In crossing a heath, suppose I pitched my foot against a stone, and were asked how the stone came to be there; I might possibly answer, that, for anything I knew to the contrary, it had lain there forever: nor would it perhaps be very easy to show the absurdity of this answer. But suppose I had found a watch upon the ground, and it should be inquired how the watch happened to be in that place; I should hardly think of the answer I had before given, that for anything I knew, the watch might have always been there. (…) There must have existed, at some time, and at some place or other, an artificer or artificers, who formed [the watch] for the purpose which we find it actually to answer; who comprehended its construction, and designed its use. (…) Every indication of contrivance, every manifestation of design, which existed in the watch, exists in the works of nature; with the difference, on the side of nature, of being greater or more, and that in a degree which exceeds all computation.

-William Paley, Natural Theology (1820) [From Wikipedia]

This might seem like something William Dembski would write, but comparing Paley to the luminaries of the modern Creationism movement isn’t entirely fair. Paley’s argument no doubt seemed far more reasonable in his own time than it does now, and he was most definitely not anti-science. This is an important point to keep in mind; Paley was looking for evidence of God in what he assumed was a divinely-created world, whereas modern Creationists attempt to undermine the entire business of science because it contradicts the idea of a divinely-created world in the first place. Paley was also not the inventor of this kind of argument, but was rather following in the tradition of other Christian apologists.

The most obvious reply to the watchmaker argument is that the theory of evolution renders it impotent. We now know where complex organisms came from, and it would be difficult to argue today that nature as a whole has any sort of discernible ‘purpose’ that isn’t driven by completely blind natural processes. We do not need to invoke the supernatural in order to explain the complexity of the Universe.

So, is that it? Well, not quite. There is one other criticism of the watchmaker argument that I’m sure was probably advanced in Paley’s own time, but here’s my take on it. Every single watch in human history, we can be reasonably certain, was designed and built by humans.
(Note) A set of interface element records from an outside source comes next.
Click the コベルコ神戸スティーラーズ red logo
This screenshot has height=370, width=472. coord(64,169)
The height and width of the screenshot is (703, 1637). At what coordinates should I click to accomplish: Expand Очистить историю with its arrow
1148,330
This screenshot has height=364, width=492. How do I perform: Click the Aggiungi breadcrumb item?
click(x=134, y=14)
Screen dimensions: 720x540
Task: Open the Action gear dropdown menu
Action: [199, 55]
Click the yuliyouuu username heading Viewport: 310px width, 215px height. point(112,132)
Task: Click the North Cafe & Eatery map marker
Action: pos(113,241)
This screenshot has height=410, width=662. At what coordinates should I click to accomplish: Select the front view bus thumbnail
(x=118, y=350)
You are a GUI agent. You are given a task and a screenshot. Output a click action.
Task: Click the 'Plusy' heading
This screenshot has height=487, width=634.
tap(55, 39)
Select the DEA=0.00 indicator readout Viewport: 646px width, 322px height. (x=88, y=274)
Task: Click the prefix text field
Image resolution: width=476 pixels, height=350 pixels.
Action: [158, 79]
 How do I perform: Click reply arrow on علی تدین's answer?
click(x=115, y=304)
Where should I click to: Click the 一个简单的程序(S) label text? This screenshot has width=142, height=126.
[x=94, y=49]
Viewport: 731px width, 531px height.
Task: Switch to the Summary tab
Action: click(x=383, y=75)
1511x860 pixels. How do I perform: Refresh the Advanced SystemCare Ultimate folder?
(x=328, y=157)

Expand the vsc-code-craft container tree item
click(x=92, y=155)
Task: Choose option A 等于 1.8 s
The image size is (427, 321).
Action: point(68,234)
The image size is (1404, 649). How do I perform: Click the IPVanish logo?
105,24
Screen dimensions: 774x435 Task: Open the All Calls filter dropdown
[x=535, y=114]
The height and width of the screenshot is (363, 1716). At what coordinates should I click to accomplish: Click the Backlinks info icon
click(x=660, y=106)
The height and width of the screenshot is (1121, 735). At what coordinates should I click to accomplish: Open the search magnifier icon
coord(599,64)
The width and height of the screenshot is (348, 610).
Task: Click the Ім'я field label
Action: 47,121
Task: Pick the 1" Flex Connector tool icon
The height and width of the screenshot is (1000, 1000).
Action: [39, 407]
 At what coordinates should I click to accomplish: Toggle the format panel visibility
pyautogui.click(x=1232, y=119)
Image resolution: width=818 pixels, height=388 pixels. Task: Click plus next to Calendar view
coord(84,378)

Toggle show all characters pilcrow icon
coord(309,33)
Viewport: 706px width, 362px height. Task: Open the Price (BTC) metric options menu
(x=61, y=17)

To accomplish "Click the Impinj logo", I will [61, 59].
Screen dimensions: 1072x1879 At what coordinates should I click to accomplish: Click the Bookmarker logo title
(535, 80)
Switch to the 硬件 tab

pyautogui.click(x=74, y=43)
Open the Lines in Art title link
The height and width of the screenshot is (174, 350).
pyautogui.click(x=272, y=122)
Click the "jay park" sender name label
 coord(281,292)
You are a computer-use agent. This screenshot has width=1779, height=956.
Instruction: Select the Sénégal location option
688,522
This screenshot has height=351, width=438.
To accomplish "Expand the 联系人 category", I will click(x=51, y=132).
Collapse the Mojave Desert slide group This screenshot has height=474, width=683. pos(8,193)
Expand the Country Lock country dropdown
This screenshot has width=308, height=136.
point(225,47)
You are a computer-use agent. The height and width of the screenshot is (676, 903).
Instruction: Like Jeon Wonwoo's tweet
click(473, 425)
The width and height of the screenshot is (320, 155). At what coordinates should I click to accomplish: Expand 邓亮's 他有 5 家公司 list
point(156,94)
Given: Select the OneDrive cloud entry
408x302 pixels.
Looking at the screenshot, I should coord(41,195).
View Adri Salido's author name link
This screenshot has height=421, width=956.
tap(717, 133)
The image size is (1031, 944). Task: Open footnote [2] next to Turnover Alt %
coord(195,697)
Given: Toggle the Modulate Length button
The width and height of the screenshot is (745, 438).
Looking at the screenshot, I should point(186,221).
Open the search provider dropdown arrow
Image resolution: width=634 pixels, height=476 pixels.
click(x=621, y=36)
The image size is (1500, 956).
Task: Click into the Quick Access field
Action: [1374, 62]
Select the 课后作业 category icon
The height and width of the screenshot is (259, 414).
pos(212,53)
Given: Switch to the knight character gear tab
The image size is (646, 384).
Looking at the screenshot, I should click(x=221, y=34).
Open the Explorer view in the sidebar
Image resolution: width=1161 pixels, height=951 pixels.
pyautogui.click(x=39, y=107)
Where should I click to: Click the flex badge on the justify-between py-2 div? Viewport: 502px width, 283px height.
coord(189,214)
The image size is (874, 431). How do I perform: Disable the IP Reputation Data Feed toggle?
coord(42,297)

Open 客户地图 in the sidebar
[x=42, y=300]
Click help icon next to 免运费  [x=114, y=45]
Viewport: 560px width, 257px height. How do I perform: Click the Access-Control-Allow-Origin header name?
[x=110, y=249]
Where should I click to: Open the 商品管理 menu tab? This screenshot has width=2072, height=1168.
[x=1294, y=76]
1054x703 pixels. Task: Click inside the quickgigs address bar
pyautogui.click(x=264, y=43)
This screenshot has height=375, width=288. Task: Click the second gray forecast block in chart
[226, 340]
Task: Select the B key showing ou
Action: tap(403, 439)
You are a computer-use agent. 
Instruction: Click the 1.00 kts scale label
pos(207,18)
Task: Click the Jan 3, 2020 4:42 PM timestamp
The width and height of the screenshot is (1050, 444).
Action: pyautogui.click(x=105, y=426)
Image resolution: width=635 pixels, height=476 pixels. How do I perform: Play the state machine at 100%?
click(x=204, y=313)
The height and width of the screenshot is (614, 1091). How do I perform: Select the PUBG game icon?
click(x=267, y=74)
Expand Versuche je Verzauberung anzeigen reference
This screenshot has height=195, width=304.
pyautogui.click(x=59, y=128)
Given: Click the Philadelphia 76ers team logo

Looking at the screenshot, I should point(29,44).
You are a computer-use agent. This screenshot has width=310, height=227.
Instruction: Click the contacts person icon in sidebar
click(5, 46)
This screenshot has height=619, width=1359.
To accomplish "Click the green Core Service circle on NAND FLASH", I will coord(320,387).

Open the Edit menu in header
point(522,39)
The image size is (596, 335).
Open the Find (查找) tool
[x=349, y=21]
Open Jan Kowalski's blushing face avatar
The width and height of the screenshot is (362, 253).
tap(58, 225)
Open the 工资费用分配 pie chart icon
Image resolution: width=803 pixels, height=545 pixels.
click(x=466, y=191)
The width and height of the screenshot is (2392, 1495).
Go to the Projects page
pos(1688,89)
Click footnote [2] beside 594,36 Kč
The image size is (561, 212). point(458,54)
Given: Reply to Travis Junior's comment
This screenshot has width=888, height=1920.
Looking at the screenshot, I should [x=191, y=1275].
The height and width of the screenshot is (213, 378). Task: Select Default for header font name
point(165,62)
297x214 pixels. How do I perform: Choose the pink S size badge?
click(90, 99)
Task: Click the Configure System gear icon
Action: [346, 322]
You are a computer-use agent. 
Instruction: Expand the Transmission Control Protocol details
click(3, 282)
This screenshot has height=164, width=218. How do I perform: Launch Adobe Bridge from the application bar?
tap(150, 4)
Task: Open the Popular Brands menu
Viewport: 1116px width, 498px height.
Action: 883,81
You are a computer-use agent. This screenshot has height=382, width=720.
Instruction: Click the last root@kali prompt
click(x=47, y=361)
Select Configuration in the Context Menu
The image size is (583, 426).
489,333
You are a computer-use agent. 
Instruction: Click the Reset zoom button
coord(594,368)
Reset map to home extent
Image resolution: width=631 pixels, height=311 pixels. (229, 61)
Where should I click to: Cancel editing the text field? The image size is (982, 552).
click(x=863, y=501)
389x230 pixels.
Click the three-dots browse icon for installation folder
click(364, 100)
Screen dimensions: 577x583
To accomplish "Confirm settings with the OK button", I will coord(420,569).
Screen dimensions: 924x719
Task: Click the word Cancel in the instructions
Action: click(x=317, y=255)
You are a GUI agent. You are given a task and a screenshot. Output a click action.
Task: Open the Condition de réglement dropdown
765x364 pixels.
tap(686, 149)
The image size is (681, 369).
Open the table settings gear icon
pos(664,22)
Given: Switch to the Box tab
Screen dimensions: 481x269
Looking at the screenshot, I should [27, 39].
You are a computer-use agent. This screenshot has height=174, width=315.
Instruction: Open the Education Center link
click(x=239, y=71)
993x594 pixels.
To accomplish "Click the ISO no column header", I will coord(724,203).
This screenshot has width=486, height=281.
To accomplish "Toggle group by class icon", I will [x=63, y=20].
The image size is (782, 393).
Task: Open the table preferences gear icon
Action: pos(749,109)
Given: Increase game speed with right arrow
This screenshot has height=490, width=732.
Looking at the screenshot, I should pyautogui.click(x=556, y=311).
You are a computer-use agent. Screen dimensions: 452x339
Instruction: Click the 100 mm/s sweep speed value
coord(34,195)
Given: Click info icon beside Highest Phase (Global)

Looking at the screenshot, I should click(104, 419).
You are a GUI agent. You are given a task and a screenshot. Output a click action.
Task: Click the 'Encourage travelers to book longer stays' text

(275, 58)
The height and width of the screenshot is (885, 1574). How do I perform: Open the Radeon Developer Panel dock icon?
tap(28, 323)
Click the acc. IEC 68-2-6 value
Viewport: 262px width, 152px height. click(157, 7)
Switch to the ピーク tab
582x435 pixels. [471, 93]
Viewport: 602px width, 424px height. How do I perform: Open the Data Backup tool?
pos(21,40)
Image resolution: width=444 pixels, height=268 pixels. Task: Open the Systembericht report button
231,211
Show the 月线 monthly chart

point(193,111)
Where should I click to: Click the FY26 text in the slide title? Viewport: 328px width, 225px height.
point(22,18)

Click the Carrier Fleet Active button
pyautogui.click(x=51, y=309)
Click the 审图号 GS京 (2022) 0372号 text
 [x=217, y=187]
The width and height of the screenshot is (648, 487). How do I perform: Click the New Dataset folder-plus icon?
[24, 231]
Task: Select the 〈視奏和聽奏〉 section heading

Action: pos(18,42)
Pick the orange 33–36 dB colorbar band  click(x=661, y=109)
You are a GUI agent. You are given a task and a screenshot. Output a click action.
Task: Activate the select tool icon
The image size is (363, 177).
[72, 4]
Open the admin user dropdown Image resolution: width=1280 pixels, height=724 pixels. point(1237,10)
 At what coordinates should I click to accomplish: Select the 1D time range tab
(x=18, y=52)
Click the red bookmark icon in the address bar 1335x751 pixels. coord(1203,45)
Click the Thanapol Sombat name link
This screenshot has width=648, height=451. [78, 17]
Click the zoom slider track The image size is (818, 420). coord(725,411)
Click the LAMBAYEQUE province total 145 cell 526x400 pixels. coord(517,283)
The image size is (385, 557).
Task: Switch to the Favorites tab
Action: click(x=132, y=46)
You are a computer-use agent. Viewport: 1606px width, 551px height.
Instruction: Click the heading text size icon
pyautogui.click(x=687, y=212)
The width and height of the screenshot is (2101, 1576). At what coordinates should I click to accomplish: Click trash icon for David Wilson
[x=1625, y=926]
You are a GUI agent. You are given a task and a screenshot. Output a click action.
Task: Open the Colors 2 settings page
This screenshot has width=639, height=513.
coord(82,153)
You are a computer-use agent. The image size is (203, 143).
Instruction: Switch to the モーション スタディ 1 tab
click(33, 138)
Nobody has ever known a watch to spring into existence unaided, or to give rise to other watches – thus, we can be reasonably certain that watches are designed. But living organisms are different, in that they always come into being without any obvious intervention by a designer. If there is a designer at work every time a new living entity comes into being, then it must be so subtle and invisible that we have yet to be able to detect it. We can also know, with relative certainty, that a watch was made for a purpose. Indeed, the purpose of a watch is self-evident, and even if it wasn’t we could simply ask the person who designed it why they did so. The same is not true of nature, in which any perceived purpose is likely to be a figment of human imagination and nothing more. The comparison between nature and a watch is therefore a very poor one.

So, that’s the watchmaker argument out the window. It isn’t taken seriously by most philosophers any more, as far as I can tell, but it still gets bandied about by the likes of CARM. (If you’re looking for something humorous to read, their pages on atheism and evolution are hilariously stupid. Their article on atheistic morality in particular is wonderfully condescending.) But although the watchmaker analogy is flawed, its general methodology definitely isn’t. It is reasonable to assume that we could know whether not the Universe was designed by examining some aspects of it, and philosophers have put forward extremely refined versions of the Teleological Argument in recent years. Their reasons for doing so are obvious. As I said last time, something like the Cosmological Argument on its own doesn’t even come close to proving that the Christian (or Islamic, or Jewish, or what have you) God exists, but if you could prove that the Universe had an uncaused cause as its beginning and that it appears to have been designed for the purpose of sustaining life…well, then you’re a lot closer to philosophically establishing a basis for belief in God.